The Chiefs' dynasty has fractured. The vacancy is real. Cincinnati is the most talented team positioned to fill the void. The entire bet is on 17 games of healthy Burrow. Given the history, that's a significant bet. Given the ceiling, it might be the most rational one on this list.
Chicago Bears: +2500
Ben Johnson watched a three-point overtime loss to the Rams in January and walked off the field knowing exactly what it meant. Not that his team wasn't good enough. That they almost were. Three points from the NFC Championship Game, in year two of his rebuild, with a 24-year-old quarterback still being filed under "next year" by half the league despite throwing for 3,942 yards, 27 touchdowns, and posting a .600 winning percentage against playoff-caliber teams.
The Bears won the NFC North in 2025. They then earned Chicago's first playoff win in 15 years. And the national conversation still treated Caleb Williams like a promising project, rather than a quarterback who had just beaten good teams at a rate that would earn most veterans genuine MVP consideration. What happens when a more mature Williams enters year three inside a system Johnson has been building specifically around his skillset?
The offseason addressed the defense directly — Oregon safety Dillon Thieneman at 25th overall, Neville Gallimore and Devin Bush added in free agency, Zavion Thomas and Logan Jones drafted to deepen the supporting cast. The losses hurt — Kevin Byard to New England, Tremaine Edmunds to the Giants — but the deficiencies were targeted with real investment rather than wishful thinking.
The Seahawks were +6000, and nobody believed in them either. Chicago has watched that story unfold from closer than anyone. Johnson has the blueprint. Williams has the arm. And there's an underdog chip in that locker room that fits like a tailored suit.
Tampa Bay Buccaneers: +4500
Mike Evans is in a 49ers uniform now. Twelve seasons, franchise icon, the receiver who made Baker Mayfield's reinvention possible — gone to San Francisco in the spring. Lavonte David retired after 14 years without so much as a postseason run this decade. Head coach Todd Bowles fired five of his assistants in the offseason, including offensive coordinator Josh Grizzard and special teams coordinator Thomas McGaughey, because someone had to be accountable for what happened in 2025.
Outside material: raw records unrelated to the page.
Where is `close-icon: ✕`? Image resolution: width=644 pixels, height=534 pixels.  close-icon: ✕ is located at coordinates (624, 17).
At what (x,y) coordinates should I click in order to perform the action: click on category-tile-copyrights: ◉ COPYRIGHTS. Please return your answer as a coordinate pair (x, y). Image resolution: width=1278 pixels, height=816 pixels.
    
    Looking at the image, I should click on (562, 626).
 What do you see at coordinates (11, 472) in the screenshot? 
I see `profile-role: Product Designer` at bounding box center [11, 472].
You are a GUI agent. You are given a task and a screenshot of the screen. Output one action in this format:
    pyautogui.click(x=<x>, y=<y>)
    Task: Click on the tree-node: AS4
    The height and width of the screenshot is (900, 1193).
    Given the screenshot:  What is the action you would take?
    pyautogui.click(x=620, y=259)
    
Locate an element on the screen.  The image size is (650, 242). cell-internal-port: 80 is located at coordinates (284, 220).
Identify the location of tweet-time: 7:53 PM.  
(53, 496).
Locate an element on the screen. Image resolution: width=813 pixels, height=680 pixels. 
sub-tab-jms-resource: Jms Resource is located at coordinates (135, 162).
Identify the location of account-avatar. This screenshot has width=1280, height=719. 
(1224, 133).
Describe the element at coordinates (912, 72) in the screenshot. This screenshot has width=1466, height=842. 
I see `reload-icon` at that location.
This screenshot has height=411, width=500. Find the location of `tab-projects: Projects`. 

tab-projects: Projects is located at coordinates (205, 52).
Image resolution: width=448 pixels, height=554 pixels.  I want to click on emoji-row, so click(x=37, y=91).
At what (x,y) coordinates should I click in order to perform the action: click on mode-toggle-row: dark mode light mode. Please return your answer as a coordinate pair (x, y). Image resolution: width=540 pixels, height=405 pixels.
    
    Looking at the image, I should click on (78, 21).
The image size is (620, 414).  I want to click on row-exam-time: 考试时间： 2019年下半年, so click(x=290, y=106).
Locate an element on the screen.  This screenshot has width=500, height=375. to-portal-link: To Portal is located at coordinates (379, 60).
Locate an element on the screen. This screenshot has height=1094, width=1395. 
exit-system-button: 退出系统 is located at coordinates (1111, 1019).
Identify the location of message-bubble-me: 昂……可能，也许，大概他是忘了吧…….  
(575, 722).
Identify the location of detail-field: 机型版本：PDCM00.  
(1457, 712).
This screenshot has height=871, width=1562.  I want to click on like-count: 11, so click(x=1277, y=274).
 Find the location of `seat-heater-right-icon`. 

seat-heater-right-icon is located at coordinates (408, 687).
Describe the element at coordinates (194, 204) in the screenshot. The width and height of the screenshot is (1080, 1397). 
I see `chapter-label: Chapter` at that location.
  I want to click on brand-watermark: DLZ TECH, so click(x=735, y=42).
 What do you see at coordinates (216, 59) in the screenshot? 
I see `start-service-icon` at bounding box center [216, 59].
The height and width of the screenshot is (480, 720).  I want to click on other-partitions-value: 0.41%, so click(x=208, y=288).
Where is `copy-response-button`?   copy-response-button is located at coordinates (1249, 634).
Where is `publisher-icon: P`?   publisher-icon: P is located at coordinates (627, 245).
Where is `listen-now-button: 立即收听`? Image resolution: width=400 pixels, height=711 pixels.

The Buccaneers started 6-2. They were a legitimate NFC contender. And then the injuries arrived in a wave — Evans, Chris Godwin, Rachaad White all missing significant time, Bucky Irving limited to 865 yards after clearing 1,500 the prior year — and Tampa lost seven of its final nine, shockingly missing the playoffs entirely on a tiebreaker that favored the rank outsider Carolina Panthers.
Can Mayfield win a Super Bowl without Evans? That's the question Tampa is betting $100 million of offseason capital to answer, and it doesn't have a clean answer yet. But Emeka Egbuka posted 938 receiving yards as a rookie in a compromised offense, and at 23 years old, looks every bit like a legitimate No. 1 receiver in development. The run defense ranked fifth in the NFL last season. Bowles is a defensive tactician with his back against the wall — historically, that's when he coaches with the most conviction.
The 6-2 start wasn't an accident; it was proof of ceiling. Health was the variable. If the injury bug spares them in 2026, their +4500 Lombardi Trophy odds will shorten dramatically.